Spontaneous vascular changes, such as idiopathic canine polyarteritis or beagle pain syndrome, can be associated with the occurrence of pericarditis9. In this disease, clinical signs such as fever, body weight loss and cervical pain manifested by a stiff gait and neck with a hunched position are often observed10. Histopathologically, acute to chronic arterial lesions can be observed in multiple organs, and the arteries of the heart are frequently affected9,10,11. The acute changes range from histiocytic-lymphocytic periarterial inflammation to transmural neutrophilic inflammation with medial fibrinoid necrosis11. In our case, degeneration or necrosis of the vascular wall was observed with inflammatory cell infiltration in the nodules. However, this vascular lesion was only observed focally in the nodules, and no histological vascular findings were observed in any other organs. In addition, no clinical signs were observed in the animal. Since our case showed different pathological features from cases with spontaneous vascular changes, the pathogenesis might have been different.

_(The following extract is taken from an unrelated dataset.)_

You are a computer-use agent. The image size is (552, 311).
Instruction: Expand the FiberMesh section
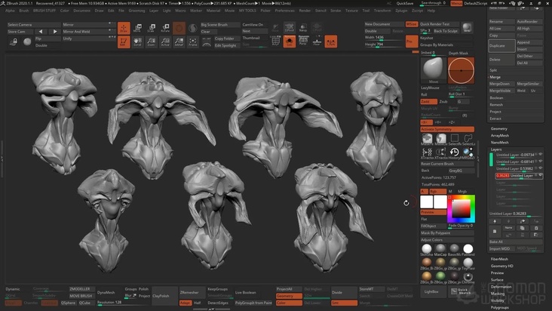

Spontaneous purulent pericarditis is an uncommon disease in dogs1,2,3. To the best of our knowledge, this is the first report of purulent pericarditis in beagles, although the pathogenesis of this case remains unclear. Since beagles are commonly used in preclinical toxicity studies, it is important to be familiar with spontaneous lesions so as to differentiate them from drug-related changes. We believe that this case report will provide useful information that can be used as cardiac background findings for evaluating heart lesions in preclinical toxicology studies performed using beagles.
We thank Mieko Ono and Tomoya Hasegawa for their laboratory assistance.
Disclosure of Potential Conflict of Interest: All the authors are employees of Taisho Pharmaceutical Co., Ltd.; there are no known conflicts of interest associated with this publication.